The cancel tests above verify the contract’s multi-signature logic without requiring oracle integration.

Running the Example

# Compile
runar compile contracts/PriceBet.runar.ts --output ./artifacts --asm

# Test
runar test

# Deploy a price bet (both parties contribute equal stakes)
runar deploy ./artifacts/PriceBet.json \
  --network testnet \
  --key <deployer-WIF> \
  --satoshis 20000

Settlement Scenarios

Scenario 1: Alice Wins

Alice and Bob bet on the BSV/USD price with a strike price of $50.00. The oracle reports the price as $52.30.

  1. The oracle signs num2bin(5230n, 8n) with their Rabin key.
  2. Alice calls settle with price = 5230n, the oracle’s signature, and her own signature.
  3. The contract verifies the oracle’s attestation: 5230 is the signed price.
  4. 5230 > 5000 is true, so Alice’s branch is taken.
  5. Alice’s signature is verified. The UTXO is spent.
  6. Alice receives the entire pot.

Scenario 2: Bob Wins

Same setup, but the oracle reports the price as $48.75.

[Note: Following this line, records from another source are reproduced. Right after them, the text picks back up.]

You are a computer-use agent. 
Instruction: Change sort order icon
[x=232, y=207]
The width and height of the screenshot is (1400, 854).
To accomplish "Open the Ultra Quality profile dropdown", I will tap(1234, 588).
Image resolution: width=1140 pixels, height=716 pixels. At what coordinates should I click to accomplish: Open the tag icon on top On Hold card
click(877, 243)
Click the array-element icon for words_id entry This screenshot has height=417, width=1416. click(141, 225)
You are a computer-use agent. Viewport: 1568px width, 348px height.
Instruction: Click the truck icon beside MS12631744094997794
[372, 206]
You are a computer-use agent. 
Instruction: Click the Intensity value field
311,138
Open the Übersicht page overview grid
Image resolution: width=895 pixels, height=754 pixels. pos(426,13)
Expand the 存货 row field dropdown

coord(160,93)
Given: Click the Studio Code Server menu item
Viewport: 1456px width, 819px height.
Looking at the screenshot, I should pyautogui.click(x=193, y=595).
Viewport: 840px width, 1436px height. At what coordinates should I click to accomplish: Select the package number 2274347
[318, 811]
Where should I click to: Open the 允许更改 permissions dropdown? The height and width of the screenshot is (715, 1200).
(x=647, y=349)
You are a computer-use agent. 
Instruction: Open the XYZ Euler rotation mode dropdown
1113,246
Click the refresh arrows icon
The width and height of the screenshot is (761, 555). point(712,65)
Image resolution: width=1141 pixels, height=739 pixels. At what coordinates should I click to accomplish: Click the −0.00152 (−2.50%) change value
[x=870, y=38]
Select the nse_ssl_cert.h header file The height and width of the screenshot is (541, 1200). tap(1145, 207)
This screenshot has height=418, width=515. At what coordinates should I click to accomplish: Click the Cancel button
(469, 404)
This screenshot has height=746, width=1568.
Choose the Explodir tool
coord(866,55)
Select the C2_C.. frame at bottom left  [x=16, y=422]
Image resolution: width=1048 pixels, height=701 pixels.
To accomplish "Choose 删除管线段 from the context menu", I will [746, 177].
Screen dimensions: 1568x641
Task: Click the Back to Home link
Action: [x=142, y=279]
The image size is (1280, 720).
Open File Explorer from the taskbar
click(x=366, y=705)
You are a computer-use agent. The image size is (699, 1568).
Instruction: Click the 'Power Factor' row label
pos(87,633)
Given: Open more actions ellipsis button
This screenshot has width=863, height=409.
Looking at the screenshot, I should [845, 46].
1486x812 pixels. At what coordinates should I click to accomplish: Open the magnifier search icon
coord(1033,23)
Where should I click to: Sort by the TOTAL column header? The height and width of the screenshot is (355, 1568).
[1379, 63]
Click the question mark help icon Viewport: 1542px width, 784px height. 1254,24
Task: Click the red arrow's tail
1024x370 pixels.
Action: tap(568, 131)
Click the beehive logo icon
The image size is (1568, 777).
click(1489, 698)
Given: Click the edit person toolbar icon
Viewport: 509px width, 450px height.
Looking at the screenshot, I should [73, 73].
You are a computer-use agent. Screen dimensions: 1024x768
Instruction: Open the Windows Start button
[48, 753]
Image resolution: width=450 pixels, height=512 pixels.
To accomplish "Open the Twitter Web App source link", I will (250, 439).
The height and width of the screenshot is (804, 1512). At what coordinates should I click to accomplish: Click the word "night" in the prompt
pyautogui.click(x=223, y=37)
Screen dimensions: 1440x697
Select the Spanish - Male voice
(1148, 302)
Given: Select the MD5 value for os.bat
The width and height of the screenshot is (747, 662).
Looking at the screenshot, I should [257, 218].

  1. The oracle signs num2bin(4875n, 8n).
  2. Bob calls settle with price = 4875n, the oracle’s signature, and his own signature.
  3. 4875 > 5000 is false, so Bob’s branch is taken.
  4. Bob’s signature is verified. Bob receives the pot.

Scenario 3: Oracle Unavailable

The oracle goes offline. Neither party can settle.

  1. Alice and Bob agree to cancel.
  2. Both sign the cancel transaction.
  3. Funds are returned to both parties.

Design Variations

Adding a Deadline

The current contract has no expiry. You could add a timeout that allows one party to reclaim their share if the oracle does not provide a price by a certain block:

public timeout(aliceSig: Sig, bobSig: Sig, txPreimage: SigHashPreimage) {
  assert(checkPreimage(txPreimage));
  assert(extractLocktime(txPreimage) > this.deadline);
  assert(checkSig(aliceSig, this.alicePubKey));
  assert(checkSig(bobSig, this.bobPubKey));
}

Multiple Oracles

For higher-value bets, you might require attestations from multiple oracles to reduce single-point-of-failure risk:

assert(verifyRabinSig(msg, rabinSig1, padding1, this.oracle1));
assert(verifyRabinSig(msg, rabinSig2, padding2, this.oracle2));

Both oracles must agree on the price for settlement to proceed.

Range Bets

Instead of a binary above/below bet, you could implement range bets (e.g., “the price will be between $45 and $55”). This would use additional assert conditions on the price value.

Key Takeaways

  • Rabin oracle signatures bridge off-chain data (asset prices) to on-chain logic.
  • num2bin encodes numeric values for consistent oracle message formatting.
  • Conditional checkSig in if/else branches enables winner-only settlement.
  • The loser cannot block settlement once the oracle provides the attestation.
  • Cooperative cancel provides a safety mechanism for oracle failure scenarios.
  • The same oracle signature can simultaneously settle multiple contracts with different strike prices.